Fecha23.09.2015 – 09:08 H.  09:12 H. En 2008, la Policía de Austria liberó a Elisabeth Fritzl, una mujer que había pasado 24 años recluida en el sótano de ...

Fecha23.09.2015 – 09:08 H.  09:12 H.

En 2008, la Policía de Austria liberó a Elisabeth Fritzl, una mujer que había pasado 24 años recluida en el sótano de su domicilio. El responsable de su cautiverio y múltiples violaciones era su propio padre, Josef Fritzl, a quien pronto se bautizó como el ‘monstruo’ de Amstetten. La casa donde se produjo el secuestro se puso en venta en el momento en que se detuvo al responsable, pero no se le había dado uso hasta ahora: se convertirá en un hogar de refugiados.

Según informa la prensa local, el alcalde de Amstetten –Michael Wiesner– ha considerado que este nuevo objetivo es la mejor meta que se le puede dar a un inmueble que durante tantos años fue protagonista del horror. De esta manera, se espera que en los próximos días hasta 50 solicitantes de asilo se instalen en este edificio de Amstetten, y el Consistorio está a la espera de recibir 150 camas que pondrá a disposición de los refugiados. “Con esto habremos cumplido nuestra cuota”, dijo.

Josef Fritzl, responsable del secuestro y violaciones de su hija Elisabeth (EFE)Josef Fritzl, responsable del secuestro y violaciones de su hija Elisabeth (EFE)

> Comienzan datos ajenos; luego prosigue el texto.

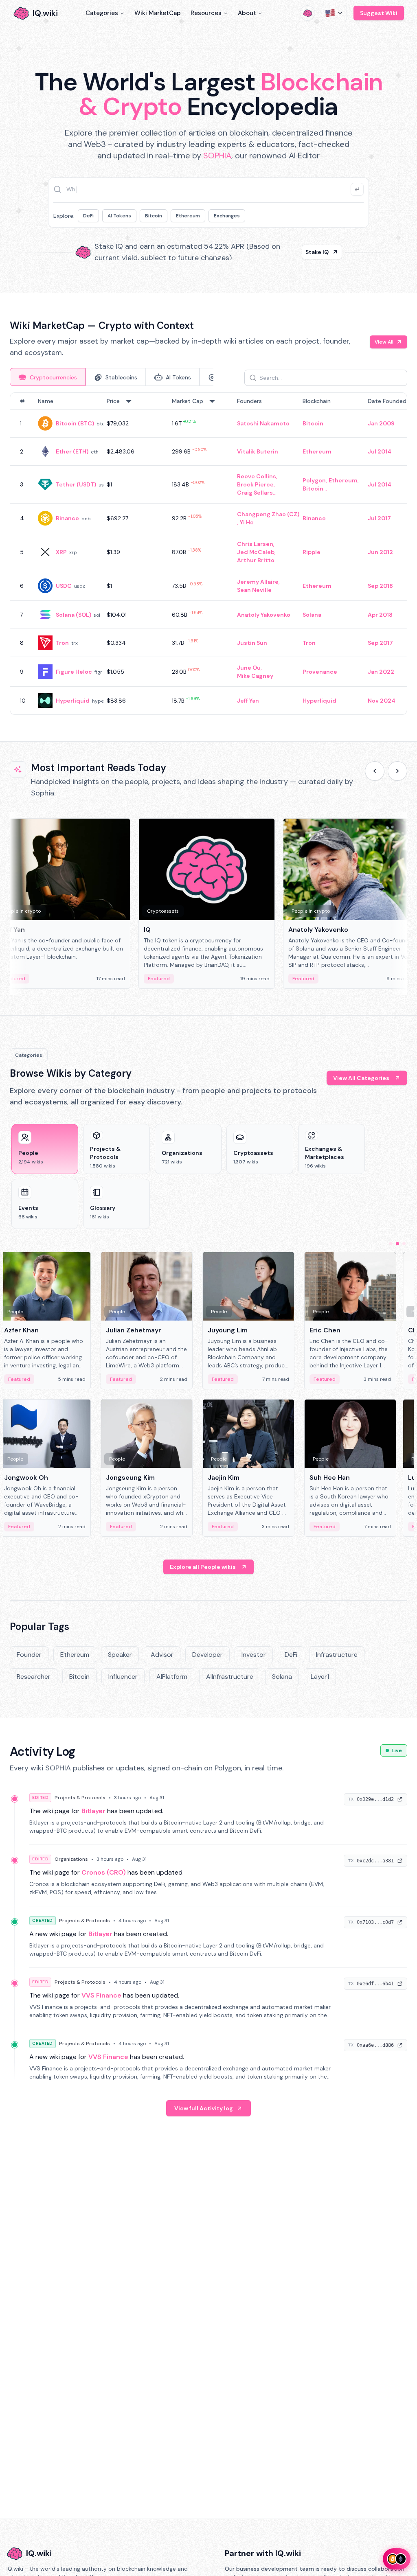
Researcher (33, 1676)
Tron (62, 642)
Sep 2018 (380, 585)
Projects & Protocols (80, 1797)
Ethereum (188, 215)
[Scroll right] (397, 771)
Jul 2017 (379, 518)
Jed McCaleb (255, 552)
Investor (253, 1654)
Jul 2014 (379, 451)
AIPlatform (171, 1676)
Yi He (247, 522)
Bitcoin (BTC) (75, 423)
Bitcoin (153, 215)
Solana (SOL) (73, 614)
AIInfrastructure (229, 1676)
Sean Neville (254, 590)
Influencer (123, 1676)
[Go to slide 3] (404, 1243)
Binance (67, 518)
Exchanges (227, 215)
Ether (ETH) (72, 451)
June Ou (249, 667)
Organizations (71, 1859)
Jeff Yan (248, 700)
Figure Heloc (74, 671)
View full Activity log (203, 2108)
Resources (206, 13)
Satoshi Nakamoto (263, 423)
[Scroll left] (374, 771)
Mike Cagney (255, 675)
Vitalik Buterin (257, 451)
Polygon (314, 480)
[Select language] (334, 13)
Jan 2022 (381, 671)
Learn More (312, 252)
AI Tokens (119, 215)
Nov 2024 (381, 700)
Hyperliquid (73, 700)
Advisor (162, 1654)
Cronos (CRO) (103, 1872)
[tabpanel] (208, 553)
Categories (102, 13)
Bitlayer (93, 1811)
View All (384, 342)
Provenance (320, 671)
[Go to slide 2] (397, 1243)
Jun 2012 (380, 552)
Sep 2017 (380, 642)
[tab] (48, 377)
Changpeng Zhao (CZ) (268, 514)
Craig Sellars (255, 492)
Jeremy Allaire (258, 581)
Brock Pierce (255, 484)
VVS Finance (101, 1995)
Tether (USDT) (76, 484)
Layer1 (320, 1676)
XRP (61, 552)
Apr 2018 (380, 614)
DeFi (88, 215)
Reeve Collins (256, 476)
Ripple (311, 552)
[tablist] (111, 377)
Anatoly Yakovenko (263, 614)
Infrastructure (337, 1654)
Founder (29, 1654)
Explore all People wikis (203, 1567)
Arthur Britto (255, 560)
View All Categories (361, 1078)
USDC (64, 585)
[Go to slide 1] (391, 1243)
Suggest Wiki (378, 13)
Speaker (120, 1654)
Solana (312, 614)
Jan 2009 (381, 423)
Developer (207, 1654)
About (247, 13)
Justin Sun (252, 642)
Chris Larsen (255, 544)
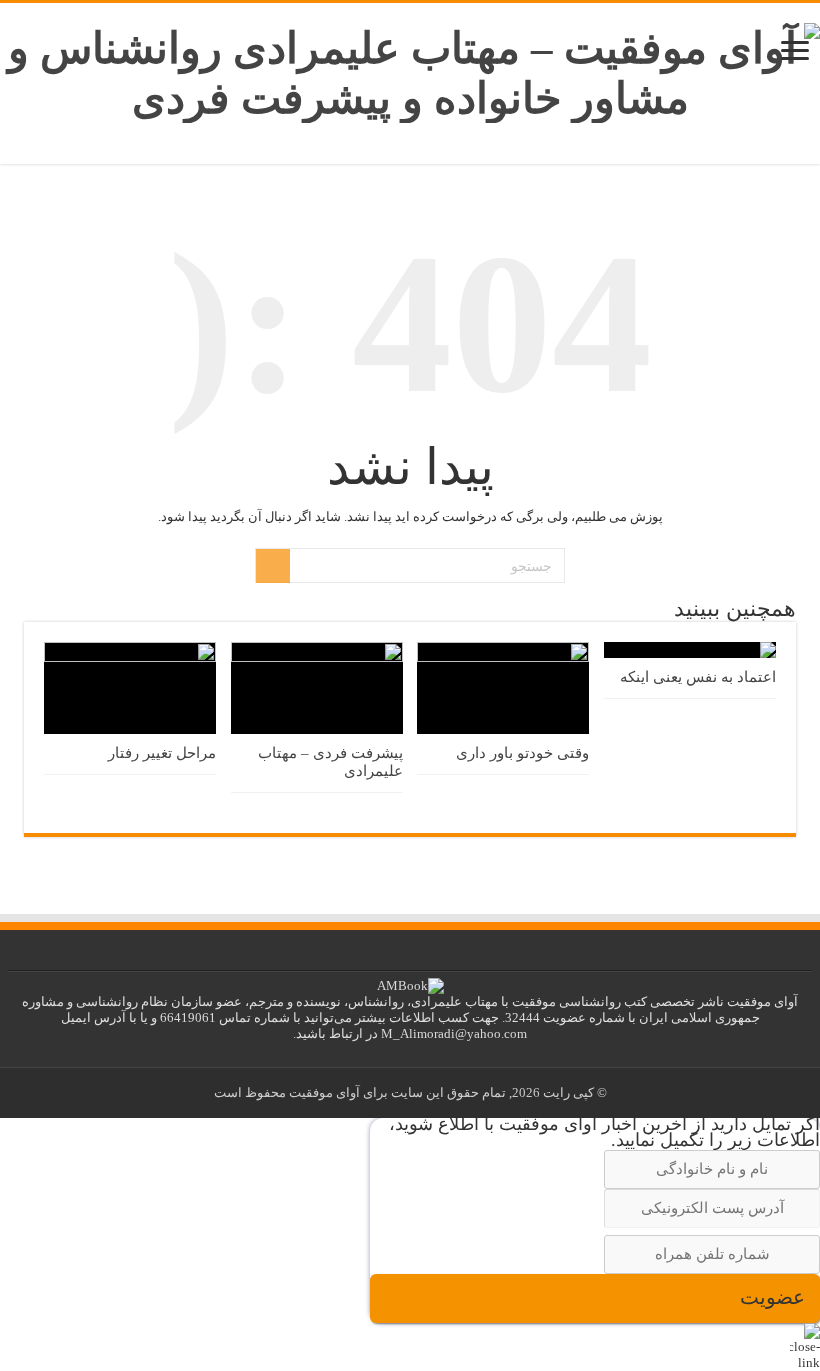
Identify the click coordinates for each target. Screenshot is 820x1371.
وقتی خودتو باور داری (522, 752)
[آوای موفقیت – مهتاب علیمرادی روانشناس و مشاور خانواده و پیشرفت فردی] (410, 68)
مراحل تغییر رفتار (162, 752)
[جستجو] (273, 566)
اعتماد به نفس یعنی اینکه (698, 676)
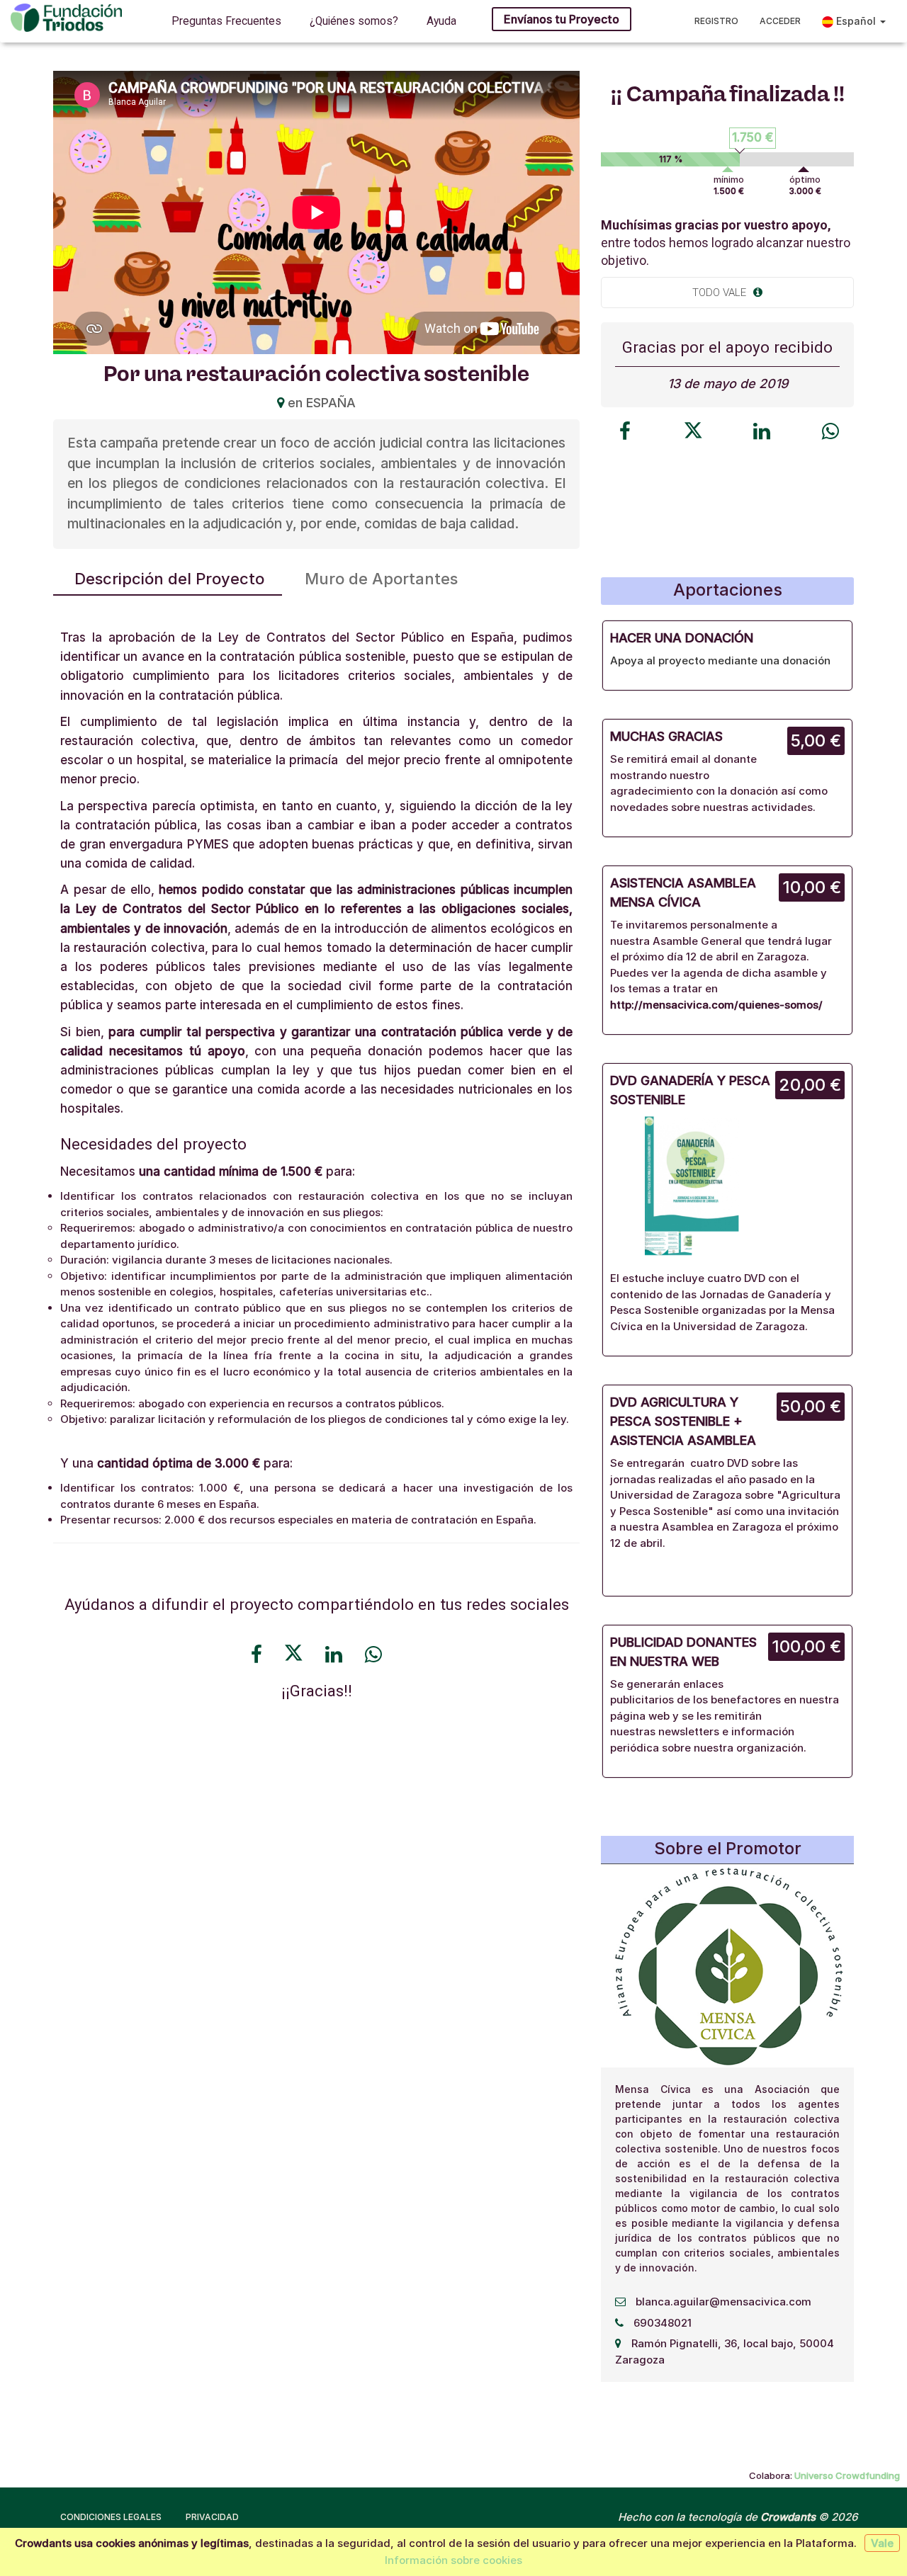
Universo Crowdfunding (847, 2475)
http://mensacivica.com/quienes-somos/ (716, 1004)
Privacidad (212, 2517)
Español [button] (856, 21)
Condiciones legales (111, 2517)
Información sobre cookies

Las personas que entren a vivir en esta casa serán informadas de lo que sucedió entre esas paredes –el sótano donde tuvieron lugar las atrocidades se rellenó de cemento en 2013–. A la edad de 18 años, Elisabeth Fritzl se dio por desaparecida. Su propio padre la recluyó en el sótano del domicilio familar, violándola en múltiples ocasiones. De hecho, la joven tuvo siete hijos fruto de estas relaciones. Uno de los bebés murió en cautiverio al enfermar y ser privado de tratamiento médico por parte de su abuelo y a la vez padre.

Una vez liberada, las autoridades proporcionaron identidades falsas tanto a Elisabeth como a sus hijos. Josef fue ingresado en un pabellón psiquiátrico penitenciario en régimen de cadena perpetua, donde tenía intención de escribir sus memorias. Sin embargo, los responsables de la cárcel le han prohibido la escritura de cualquier tipo de nota con este objetivo para que no pueda sacar provecho económico del motivo de su ingreso entre rejas.